(Stored data entries)
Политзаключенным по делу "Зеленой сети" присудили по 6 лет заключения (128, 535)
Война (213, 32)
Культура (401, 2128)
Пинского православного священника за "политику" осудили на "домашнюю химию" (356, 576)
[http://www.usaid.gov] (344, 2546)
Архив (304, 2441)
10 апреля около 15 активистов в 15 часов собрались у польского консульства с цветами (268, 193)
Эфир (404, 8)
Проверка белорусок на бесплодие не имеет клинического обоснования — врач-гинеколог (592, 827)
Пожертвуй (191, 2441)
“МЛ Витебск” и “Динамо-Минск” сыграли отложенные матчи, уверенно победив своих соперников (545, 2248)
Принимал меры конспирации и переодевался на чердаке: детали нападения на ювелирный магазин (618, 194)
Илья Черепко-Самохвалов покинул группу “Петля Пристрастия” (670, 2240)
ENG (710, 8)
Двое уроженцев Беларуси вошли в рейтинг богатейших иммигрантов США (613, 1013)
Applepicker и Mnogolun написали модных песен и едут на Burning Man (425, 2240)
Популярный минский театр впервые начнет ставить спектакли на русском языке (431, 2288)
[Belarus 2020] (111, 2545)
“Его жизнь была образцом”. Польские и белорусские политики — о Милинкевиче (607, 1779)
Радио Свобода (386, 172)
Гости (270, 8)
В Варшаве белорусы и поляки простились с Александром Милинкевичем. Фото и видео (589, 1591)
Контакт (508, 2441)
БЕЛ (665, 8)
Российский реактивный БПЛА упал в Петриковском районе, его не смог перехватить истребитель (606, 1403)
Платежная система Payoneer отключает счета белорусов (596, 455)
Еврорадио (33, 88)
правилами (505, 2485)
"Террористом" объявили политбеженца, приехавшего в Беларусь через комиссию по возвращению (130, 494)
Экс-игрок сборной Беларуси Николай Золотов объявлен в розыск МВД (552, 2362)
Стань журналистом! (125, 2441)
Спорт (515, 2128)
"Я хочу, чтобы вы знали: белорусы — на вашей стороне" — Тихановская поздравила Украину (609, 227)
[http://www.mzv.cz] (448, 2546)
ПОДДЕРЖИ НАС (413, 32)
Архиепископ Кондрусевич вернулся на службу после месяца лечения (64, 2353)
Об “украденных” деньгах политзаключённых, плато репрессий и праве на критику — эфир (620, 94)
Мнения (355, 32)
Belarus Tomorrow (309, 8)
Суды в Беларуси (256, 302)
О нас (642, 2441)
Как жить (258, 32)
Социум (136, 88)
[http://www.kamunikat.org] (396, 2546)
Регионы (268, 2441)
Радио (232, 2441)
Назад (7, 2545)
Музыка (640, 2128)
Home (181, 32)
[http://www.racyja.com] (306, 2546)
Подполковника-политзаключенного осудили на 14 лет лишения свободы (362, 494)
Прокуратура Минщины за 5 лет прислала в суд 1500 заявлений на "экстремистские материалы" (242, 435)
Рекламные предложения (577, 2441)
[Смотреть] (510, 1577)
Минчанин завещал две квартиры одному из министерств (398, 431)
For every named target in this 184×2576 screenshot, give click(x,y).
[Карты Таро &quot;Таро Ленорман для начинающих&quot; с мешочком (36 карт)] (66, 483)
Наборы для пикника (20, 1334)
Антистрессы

▸ **DESCRIPTION OF THE TASK**
Give back exactly the lines from the one containing "Подполковника-политзаключенного осудили на" through the last line of the records.

▸ **ANSWER SECTION**
Подполковника-политзаключенного осудили на 14 лет лишения свободы (362, 494)
Прокуратура Минщины за 5 лет прислала в суд 1500 заявлений на "экстремистские материалы" (242, 435)
Рекламные предложения (577, 2441)
[Смотреть] (510, 1577)
Минчанин завещал две квартиры одному из министерств (398, 431)
For every named target in this 184×2576 screenshot, give click(x,y).
[Карты Таро &quot;Таро Ленорман для начинающих&quot; с мешочком (36 карт)] (66, 483)
Наборы для пикника (20, 1334)
Антистрессы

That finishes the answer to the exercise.